**EXERCISE DESCRIPTION**
Your answer should be the lines below from the one with "Aplikacje (241, 16)" to the one with "IPS Pack Joint Nut Kit (1421, 1424)", both included, given again exactly and with nothing added.

**Dataset excerpts**
━━━━━━━━━━━━━━━━

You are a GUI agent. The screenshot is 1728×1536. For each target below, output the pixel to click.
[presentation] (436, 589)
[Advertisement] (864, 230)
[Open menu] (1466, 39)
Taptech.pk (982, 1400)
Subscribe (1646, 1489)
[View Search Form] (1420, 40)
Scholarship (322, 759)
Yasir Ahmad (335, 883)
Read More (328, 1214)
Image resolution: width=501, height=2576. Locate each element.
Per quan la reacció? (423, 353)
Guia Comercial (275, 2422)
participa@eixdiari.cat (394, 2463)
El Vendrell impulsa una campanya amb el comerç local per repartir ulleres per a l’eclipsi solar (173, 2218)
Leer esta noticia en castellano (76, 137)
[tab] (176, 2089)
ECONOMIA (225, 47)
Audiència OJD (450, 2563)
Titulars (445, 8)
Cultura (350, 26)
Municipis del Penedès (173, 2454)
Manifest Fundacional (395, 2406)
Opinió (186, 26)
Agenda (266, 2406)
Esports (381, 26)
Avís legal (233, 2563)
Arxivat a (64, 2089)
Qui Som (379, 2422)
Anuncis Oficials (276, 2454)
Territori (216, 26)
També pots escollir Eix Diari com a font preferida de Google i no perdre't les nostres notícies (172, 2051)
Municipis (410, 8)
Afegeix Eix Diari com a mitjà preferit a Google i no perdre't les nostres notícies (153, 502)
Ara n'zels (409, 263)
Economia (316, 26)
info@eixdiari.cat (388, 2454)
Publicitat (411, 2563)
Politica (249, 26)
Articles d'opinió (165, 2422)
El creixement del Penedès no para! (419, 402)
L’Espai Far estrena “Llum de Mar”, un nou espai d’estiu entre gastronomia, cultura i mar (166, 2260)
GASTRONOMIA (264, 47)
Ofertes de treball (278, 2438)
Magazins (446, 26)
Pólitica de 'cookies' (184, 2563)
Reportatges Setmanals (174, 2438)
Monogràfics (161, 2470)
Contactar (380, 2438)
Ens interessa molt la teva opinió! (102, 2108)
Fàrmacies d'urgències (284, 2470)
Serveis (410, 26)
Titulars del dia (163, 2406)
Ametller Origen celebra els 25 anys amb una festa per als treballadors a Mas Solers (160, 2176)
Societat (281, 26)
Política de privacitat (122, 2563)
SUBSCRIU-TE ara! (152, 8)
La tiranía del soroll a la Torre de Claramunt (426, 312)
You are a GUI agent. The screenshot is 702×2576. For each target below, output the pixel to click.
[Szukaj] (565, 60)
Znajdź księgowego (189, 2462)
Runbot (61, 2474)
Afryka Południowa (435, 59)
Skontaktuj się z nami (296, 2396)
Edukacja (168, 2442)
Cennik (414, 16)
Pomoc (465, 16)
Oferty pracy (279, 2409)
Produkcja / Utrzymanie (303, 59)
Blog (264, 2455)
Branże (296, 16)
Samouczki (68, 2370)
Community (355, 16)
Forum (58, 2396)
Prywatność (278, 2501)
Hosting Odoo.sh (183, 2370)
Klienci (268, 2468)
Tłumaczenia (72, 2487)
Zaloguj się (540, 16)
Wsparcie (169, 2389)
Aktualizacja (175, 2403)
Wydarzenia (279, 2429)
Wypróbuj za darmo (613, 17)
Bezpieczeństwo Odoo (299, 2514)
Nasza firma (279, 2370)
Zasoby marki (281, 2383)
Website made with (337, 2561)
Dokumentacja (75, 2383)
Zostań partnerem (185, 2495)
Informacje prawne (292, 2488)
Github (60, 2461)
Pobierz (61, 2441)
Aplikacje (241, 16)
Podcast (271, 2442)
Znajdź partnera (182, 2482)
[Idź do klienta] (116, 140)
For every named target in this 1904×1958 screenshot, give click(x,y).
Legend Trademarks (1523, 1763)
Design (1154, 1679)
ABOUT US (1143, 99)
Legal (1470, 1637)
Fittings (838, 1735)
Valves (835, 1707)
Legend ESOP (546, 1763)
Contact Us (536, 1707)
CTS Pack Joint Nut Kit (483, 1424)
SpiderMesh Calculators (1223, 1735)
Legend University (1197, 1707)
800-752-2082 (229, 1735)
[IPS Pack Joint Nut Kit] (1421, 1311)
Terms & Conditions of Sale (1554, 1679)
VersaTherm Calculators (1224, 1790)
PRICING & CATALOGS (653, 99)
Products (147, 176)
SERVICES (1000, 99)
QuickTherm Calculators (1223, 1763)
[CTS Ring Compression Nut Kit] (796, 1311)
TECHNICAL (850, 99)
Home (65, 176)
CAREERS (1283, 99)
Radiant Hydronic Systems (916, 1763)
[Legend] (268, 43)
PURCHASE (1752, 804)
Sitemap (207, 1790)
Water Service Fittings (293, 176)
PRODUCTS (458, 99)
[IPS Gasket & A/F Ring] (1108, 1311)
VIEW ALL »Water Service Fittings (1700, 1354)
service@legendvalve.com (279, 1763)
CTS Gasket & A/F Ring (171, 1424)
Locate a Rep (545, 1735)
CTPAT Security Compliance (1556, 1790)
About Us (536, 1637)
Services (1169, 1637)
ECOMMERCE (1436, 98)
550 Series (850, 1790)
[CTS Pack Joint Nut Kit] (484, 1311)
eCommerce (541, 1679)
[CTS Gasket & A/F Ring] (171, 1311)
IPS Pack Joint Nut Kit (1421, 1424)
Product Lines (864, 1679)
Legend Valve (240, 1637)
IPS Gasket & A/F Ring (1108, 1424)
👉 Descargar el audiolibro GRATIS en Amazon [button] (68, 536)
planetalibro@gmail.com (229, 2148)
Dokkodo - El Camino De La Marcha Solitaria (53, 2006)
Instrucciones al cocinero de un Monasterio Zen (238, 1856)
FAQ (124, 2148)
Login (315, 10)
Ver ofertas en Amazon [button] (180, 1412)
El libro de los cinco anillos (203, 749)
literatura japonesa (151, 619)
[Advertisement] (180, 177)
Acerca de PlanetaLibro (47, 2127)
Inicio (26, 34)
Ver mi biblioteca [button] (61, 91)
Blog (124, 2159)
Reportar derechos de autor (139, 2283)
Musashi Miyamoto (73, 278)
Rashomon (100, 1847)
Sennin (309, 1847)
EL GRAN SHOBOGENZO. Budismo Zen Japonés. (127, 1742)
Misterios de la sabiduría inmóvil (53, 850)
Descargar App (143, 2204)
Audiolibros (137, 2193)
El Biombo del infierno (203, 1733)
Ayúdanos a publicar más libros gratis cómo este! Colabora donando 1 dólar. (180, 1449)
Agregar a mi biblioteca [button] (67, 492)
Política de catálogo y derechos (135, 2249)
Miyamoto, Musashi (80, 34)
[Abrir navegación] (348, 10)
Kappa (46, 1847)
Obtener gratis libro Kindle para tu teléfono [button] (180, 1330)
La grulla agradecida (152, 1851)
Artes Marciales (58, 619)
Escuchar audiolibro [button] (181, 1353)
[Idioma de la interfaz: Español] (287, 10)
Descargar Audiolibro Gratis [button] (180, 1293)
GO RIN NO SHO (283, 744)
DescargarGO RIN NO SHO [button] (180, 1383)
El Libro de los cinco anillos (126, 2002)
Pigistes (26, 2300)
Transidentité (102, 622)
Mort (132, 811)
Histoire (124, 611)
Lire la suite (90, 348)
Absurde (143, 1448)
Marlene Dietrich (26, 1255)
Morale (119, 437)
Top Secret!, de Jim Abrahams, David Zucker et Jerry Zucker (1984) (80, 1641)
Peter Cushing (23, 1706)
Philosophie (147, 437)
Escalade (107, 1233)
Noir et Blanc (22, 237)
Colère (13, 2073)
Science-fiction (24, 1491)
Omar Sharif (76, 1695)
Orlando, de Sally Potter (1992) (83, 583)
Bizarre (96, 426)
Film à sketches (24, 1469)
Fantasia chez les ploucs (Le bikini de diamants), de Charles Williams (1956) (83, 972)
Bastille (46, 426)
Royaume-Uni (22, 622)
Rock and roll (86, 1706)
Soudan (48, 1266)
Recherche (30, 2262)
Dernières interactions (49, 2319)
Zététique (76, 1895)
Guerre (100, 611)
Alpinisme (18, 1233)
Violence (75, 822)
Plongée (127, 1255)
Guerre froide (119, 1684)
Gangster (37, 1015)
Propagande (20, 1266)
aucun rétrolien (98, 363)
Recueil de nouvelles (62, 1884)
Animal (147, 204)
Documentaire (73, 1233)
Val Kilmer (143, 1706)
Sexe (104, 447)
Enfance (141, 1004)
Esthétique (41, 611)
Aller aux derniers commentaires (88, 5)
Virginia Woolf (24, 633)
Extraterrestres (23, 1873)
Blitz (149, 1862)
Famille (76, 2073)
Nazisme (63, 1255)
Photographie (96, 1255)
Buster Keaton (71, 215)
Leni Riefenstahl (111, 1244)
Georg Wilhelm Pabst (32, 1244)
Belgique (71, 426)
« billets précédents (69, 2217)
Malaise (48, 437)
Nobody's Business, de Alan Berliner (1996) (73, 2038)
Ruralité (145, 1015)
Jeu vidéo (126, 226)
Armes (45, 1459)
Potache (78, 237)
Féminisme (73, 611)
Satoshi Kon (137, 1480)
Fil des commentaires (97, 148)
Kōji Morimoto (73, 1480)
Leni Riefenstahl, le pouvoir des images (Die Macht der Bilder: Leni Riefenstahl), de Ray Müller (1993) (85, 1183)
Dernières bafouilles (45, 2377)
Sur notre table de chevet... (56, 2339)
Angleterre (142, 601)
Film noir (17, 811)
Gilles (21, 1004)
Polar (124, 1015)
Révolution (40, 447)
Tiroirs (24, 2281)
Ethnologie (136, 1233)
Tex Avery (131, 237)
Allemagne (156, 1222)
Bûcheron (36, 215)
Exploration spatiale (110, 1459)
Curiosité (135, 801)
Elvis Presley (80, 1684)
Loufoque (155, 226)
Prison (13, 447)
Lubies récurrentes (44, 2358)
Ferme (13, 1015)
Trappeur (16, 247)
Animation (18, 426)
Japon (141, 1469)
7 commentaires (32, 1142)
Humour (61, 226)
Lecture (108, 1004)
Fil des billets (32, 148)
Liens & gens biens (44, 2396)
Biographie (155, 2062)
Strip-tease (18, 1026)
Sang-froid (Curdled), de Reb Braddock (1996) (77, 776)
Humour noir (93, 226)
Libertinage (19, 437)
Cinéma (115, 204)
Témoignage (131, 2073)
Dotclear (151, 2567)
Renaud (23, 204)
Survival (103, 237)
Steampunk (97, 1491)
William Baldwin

━━━━━━━━━━━━━━━━

**SOLUTION TO THE PROBLEM**
Aplikacje (241, 16)
Podcast (271, 2442)
Znajdź partnera (182, 2482)
[Idź do klienta] (116, 140)
For every named target in this 1904×1958 screenshot, give click(x,y).
Legend Trademarks (1523, 1763)
Design (1154, 1679)
ABOUT US (1143, 99)
Legal (1470, 1637)
Fittings (838, 1735)
Valves (835, 1707)
Legend ESOP (546, 1763)
Contact Us (536, 1707)
CTS Pack Joint Nut Kit (483, 1424)
SpiderMesh Calculators (1223, 1735)
Legend University (1197, 1707)
800-752-2082 (229, 1735)
[IPS Pack Joint Nut Kit] (1421, 1311)
Terms & Conditions of Sale (1554, 1679)
VersaTherm Calculators (1224, 1790)
PRICING & CATALOGS (653, 99)
Products (147, 176)
SERVICES (1000, 99)
QuickTherm Calculators (1223, 1763)
[CTS Ring Compression Nut Kit] (796, 1311)
TECHNICAL (850, 99)
Home (65, 176)
CAREERS (1283, 99)
Radiant Hydronic Systems (916, 1763)
[Legend] (268, 43)
PURCHASE (1752, 804)
Sitemap (207, 1790)
Water Service Fittings (293, 176)
PRODUCTS (458, 99)
[IPS Gasket & A/F Ring] (1108, 1311)
VIEW ALL »Water Service Fittings (1700, 1354)
service@legendvalve.com (279, 1763)
CTS Gasket & A/F Ring (171, 1424)
Locate a Rep (545, 1735)
CTPAT Security Compliance (1556, 1790)
About Us (536, 1637)
Services (1169, 1637)
ECOMMERCE (1436, 98)
550 Series (850, 1790)
[CTS Pack Joint Nut Kit] (484, 1311)
eCommerce (541, 1679)
[CTS Gasket & A/F Ring] (171, 1311)
IPS Pack Joint Nut Kit (1421, 1424)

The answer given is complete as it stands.